图4 TMEM45A mRNA在15对配对肾透明细胞癌组织中的表达Figure 4 The expression of TMEM45A mRNA in 15 paired ccRCC tissuesNote：*P<0.05，when compared to the normal tissues.

图3 TMEM45A表达与ccRCC分期及预后之间的关系Figure 3 The relationship between the expression of TMEM45A and the stage or survival of ccRCCNote：A.The expression of TMEM45A in ccRCC(T)and normal kidney tissue(N)；B.The relationship between the TMEM45A expression and the stage of ccRCC；C.The relationship between the TMEM45A expression and overall survival of ccRCC；D.The relationship between the TMEM45A expression and disease free survival of ccRCC.*P<0.05.

2.5 TMEM45A对肾癌细胞增殖的影响

TMEM45A mRNA和蛋白在肾癌细胞株786-0和Caki-1中的表达显著高于HK-2细胞(P<0.001)(图5A)。由于TMEM45A在Caki-1细胞中的表达较高，因此选择Caki-1细胞进行后续的实验。利用TMEM45A siRNA(RNAi-1，RNAi-2，RNAi-3)干扰Caki-1细胞，发现TMEM45A mRNA表达明显下降，其中RNAi-2的抑制效率最高(图5B)。

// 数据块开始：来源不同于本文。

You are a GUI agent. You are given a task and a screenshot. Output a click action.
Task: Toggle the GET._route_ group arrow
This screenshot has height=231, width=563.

CCK-8实验结果显示，抑制TMEM45A表达后，2 d、3 d后Caki-1细胞的增殖能力明显受抑制(P<0.001)(图5C)。

图5 TMEM45A抑制后对细胞增殖的影响Figure 5 The effects of knockdown TMEM45A on cell proliferation in three kidney cell linesNote：A.The expression of TMEM45A mRNA and protein in three kidney cell lines；B.The influence on TMEM45A mRNA with different TMEM45A siRNAs；C.the influence on cell proliferation after inhibition of TMEM45A.*P<0.05，** P<0.001，when compared to the control group.

2.6 TMEM45A对细胞增殖相关蛋白的调控作用

为明确抑制TMEM45A后Caki-1细胞增殖能力下降的潜在调控机制，本研究利用siRNA抑制TMEM45A表达后检测细胞增殖相关蛋白PCNA和Cyclin D1的变化。结果显示，抑制TMEM45A后，PCNA和Cyclin D1的蛋白及mRNA表达均下降，差异具有统计学意义(P<0.05)(图6)。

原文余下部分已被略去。